(Collected data)
===============

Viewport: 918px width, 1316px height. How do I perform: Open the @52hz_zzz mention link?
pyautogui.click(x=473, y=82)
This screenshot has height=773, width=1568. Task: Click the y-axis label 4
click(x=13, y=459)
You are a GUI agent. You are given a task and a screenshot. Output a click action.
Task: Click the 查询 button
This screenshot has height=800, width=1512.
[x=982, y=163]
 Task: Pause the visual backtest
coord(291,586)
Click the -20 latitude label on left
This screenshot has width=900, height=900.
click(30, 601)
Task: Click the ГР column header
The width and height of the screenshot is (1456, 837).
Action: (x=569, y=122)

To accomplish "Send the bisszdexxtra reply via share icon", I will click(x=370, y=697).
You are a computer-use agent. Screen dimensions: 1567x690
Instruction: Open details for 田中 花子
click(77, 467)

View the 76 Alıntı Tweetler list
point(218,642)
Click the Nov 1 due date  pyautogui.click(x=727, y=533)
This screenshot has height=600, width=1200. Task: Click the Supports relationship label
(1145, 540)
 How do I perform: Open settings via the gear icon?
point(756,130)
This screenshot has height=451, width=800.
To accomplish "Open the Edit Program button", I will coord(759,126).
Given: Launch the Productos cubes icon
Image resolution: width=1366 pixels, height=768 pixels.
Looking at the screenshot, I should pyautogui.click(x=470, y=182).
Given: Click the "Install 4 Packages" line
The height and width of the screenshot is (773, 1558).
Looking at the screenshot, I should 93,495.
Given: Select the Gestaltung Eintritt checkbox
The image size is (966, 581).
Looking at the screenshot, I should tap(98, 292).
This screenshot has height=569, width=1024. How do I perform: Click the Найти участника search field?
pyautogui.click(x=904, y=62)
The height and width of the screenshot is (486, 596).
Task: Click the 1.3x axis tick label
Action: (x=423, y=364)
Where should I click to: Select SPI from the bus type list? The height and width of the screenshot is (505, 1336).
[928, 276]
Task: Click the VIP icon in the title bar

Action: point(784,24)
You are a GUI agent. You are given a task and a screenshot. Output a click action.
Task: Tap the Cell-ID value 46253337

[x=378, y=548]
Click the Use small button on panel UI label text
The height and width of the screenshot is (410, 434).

===============

● **What the task asks**: Edit the stretch of the records from the line containing "You are a computer-use" through the line containing "I will coord(759,126).", changing "Instruction" to "Goal" and leaving everything else as it is. Give only those lines.

● **Answer to the task**:
You are a computer-use agent. Screen dimensions: 1567x690
Goal: Open details for 田中 花子
click(77, 467)

View the 76 Alıntı Tweetler list
point(218,642)
Click the Nov 1 due date  pyautogui.click(x=727, y=533)
This screenshot has height=600, width=1200. Task: Click the Supports relationship label
(1145, 540)
 How do I perform: Open settings via the gear icon?
point(756,130)
This screenshot has height=451, width=800.
To accomplish "Open the Edit Program button", I will coord(759,126).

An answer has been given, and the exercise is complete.